**** Source information ****

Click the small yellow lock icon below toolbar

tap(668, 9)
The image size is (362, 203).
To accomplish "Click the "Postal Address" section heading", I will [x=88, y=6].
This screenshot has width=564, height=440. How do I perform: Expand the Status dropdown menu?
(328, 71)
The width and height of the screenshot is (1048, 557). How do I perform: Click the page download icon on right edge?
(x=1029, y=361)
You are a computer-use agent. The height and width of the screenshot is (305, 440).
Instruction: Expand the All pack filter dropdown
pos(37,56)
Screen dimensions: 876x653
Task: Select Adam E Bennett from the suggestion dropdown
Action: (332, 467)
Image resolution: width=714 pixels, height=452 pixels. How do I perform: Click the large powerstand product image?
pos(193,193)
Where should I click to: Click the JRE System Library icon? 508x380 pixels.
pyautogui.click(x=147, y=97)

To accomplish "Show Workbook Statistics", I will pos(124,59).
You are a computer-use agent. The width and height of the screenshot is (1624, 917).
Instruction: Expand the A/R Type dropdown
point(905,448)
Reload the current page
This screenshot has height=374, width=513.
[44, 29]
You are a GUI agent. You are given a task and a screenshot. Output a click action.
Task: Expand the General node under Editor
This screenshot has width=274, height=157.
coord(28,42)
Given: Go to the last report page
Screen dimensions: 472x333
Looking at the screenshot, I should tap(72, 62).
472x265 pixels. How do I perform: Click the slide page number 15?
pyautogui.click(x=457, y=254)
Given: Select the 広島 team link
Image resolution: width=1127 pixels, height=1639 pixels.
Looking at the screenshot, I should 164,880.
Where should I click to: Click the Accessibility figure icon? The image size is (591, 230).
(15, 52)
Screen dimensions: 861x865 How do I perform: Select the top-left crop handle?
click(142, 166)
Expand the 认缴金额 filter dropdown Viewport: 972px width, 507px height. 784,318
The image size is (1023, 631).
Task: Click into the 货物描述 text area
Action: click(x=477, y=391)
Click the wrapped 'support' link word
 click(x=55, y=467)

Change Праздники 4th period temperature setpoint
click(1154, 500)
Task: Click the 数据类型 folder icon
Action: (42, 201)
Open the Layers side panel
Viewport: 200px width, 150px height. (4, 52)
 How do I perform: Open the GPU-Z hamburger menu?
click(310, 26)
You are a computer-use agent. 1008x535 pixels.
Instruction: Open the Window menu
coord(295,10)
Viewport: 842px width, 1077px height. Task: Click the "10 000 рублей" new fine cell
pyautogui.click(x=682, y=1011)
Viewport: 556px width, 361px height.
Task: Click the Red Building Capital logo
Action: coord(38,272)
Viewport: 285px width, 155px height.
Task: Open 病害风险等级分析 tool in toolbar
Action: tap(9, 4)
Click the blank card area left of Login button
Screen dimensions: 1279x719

****

Instructions for the task: Filter this listing and copy only the lines holding the word "accomplish".

Reply:
To accomplish "Click the "Postal Address" section heading", I will [x=88, y=6].
To accomplish "Show Workbook Statistics", I will pos(124,59).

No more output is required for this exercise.